Nada disso deveria ser
surpresa. As polícias valorizam a disciplina e o controle sobre seus homens,
especialmente as militares, que cultivam o dogma de que os praças (cabos,
soldados e sargentos) precisam ser vigiados constantemente pelos oficiais por
pertencerem à mesma classe social e terem a mesma cor da pele dos grupos que
devem reprimir. As câmeras, assim, teriam tudo para se tornar mais um
instrumento útil dessa autovigilância. Além de eventualmente ajudarem a reunir
provas contra as pessoas negras e pobres que as PMs costumam prender.
Por isso, chega a ser
engraçado constatar o salto duplo twist carpado dado pela questão das câmeras
no imaginário policial ao longo dos últimos anos. Em pouco tempo, o uso das
bodycams passou a ser tão atacado por policiais, parlamentares das bancadas da
bala e outros políticos da extrema-direita que agora começa a ser deixado de
lado ou bastante modificado.
Governada pelo
bolsonarista Jorginho Mello (PL), Santa Catarina anunciou nesta semana que vai
acabar com as câmeras nas fardas. Em São Paulo, o também bolsonarista Tarcísio
de Freitas (Republicanos) vai pelo mesmo caminho: atacou em diversas vezes o
instrumento, dizendo não querer “um policial vigiado”, e aparentemente trabalha
para adotar um sistema em que os policiais poderão desligar suas câmeras quando
quiserem.
O que aconteceu? Por
que uma ferramenta que os próprios policiais haviam escolhido adotar virou, em
pouco tempo, sinônimo de intromissão e desrespeito? Sobre isso, a reportagem da
Jeniffer traz a declaração de um PM anônimo que é preciosa para entender o que
se passou nessas cabeças embaixo das boinas: “A esquerda e ONGs têm papel
fundamental nesse triste desfecho, quando focaram somente na letalidade
policial, deixando de lado outros aspectos relevantes, como a produção de
provas”.
Em tempo: para
entender o que um policial militar chama de “esquerda”, é preciso levar em
conta que estamos falando de uma corporação que até hoje guarda orgulho das
atrocidades da ditadura militar e na qual a maioria dos seus membros apoia o
bolsonarismo e odeia ouvir falar em pautas LGBTQIAPN+ — como apontou uma
pesquisa do Fórum Brasileiro de Segurança Pública. Então, é provável que para
um PM a expressão “esquerda” sirva para definir simplesmente todo mundo que
duvide da existência de uma conspiração do Foro de São Paulo com o PT para
introduzir mamadeiras de piroca na educação infantil.
O que as polícias não
previram — e não gostaram quando aconteceu — é que, com a implantação das
câmeras corporais, a sociedade civil e mesmo alguns governos passaram a ver
nelas uma ferramenta útil para conter a violência policial. Em São Paulo, já
havia algo dessa ideia quando o tucano João Doria (seria ele da “esquerda” ou
das “ONGs”?) deu sinal verde para a PM paulista adotar o sistema: era uma época
em que o governador tucano buscava tirar o pé da letalidade estatal, após a
repercussão ruim do massacre de nove jovens numa ação policial no bairro de
Paraisópolis. O fato é que, especialmente em São Paulo, as câmeras se mostraram
bastante eficazes para reduzir tanto a quantidade de policiais que matavam como
a dos que morriam.
Em vez de comemorar,
porém, a polícia e seus apoiadores reagiram, passando a atacar as câmeras como
se pudessem se tornar uma forma de a sociedade civil controlar o seu trabalho.
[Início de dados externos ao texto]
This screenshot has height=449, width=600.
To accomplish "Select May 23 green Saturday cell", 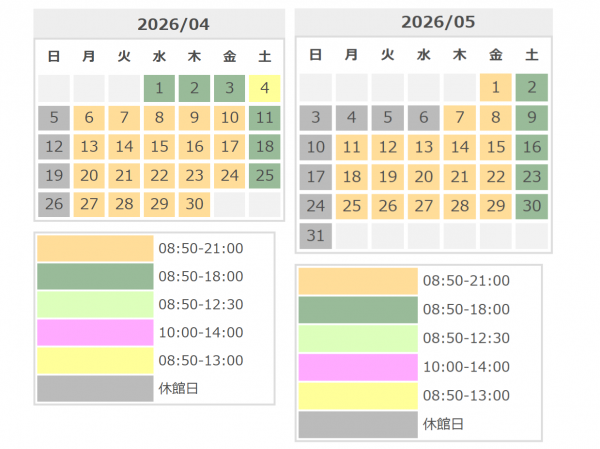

E tudo que policiais e militares no Brasil não querem é terem de se submeter ao
poder civil e às regras democráticas. A briga com as câmeras, aliás, faz parte
de um movimento mais amplo em que os policiais aproveitaram a ascensão ao poder
da extrema-direita para tentar afrouxar ainda mais os poucos controles que
ainda têm sobre si, como quando buscaram, por exemplo, com o pacote anticrime
do então ministro Sergio Moro, ampliar as situações em que poderiam matar com
impunidade garantida. Isso eles não conseguiram, mas o tal pacote criou uma
série de entraves para a investigação das mortes cometidas por policiais que
continuam até hoje.
O que leva a gente a
notar, com pouca surpresa, que as forças policiais e os governos que rejeitaram
a filmagem das ações policiais são as que estão fortalecendo mais e mais os
sistemas que permitem às forças policiais filmar todo o restante da população
que não veste fardas, como Tarcísio de Freitas faz em São Paulo com o Muralha
Paulista. Enfim, estão conseguindo o que queriam: um Estado que vigia a todos,
mas que não pode ser vigiado por ninguém. Isso tem um nome: Estado policial.